It’s not just the Hadron Collider that’s Large: super-colliders and super-papers

During most of my career in data science, I’ve been used to dealing with analysis where there is an objective correct answer. This is bread and butter to data mining: you create a model and test it against reality.  Your model is either good or bad (or sufficiently good!) and you can choose to use it or not.

But since joining THE I’ve been faced with another, and in some ways very different problem – building our new World University Rankings – a challenge where there isn’t an absolute right answer.

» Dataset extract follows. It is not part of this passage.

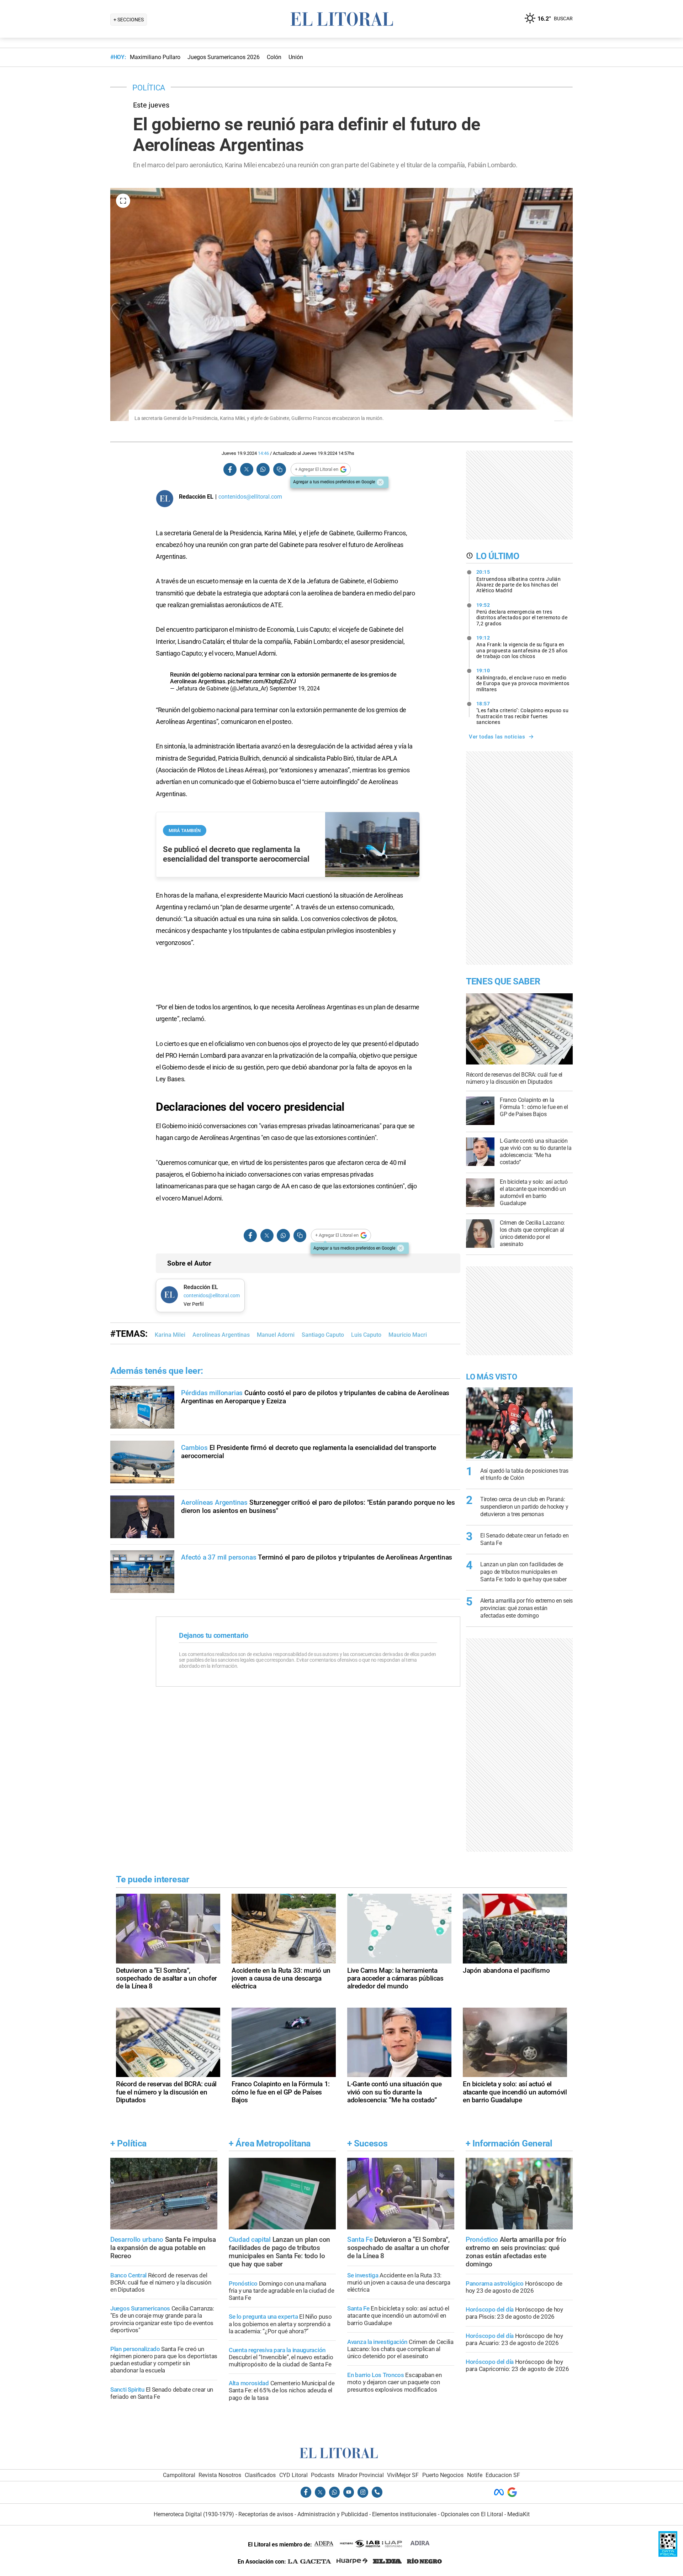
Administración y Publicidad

So what can you, as a data scientist, do to make sure that the answer you provide is as accurate as possible? Well it turns out (not surprisingly) that the answer is being as certain as possible about the quality, and biases in the input data.

Papers and citations

One of the key elements of our ranking is the ability of a University to generate valuable new knowledge.  There are several ways we evaluate that, but one of the most important is around new papers that are generated by researchers. Our source for these is Elsevier’s Scopus database – a great place to get information on academic papers.

We are interested in a few things: the number of papers generated by a University, the number of papers with international collaboration, and the average number of citations that papers from a University get.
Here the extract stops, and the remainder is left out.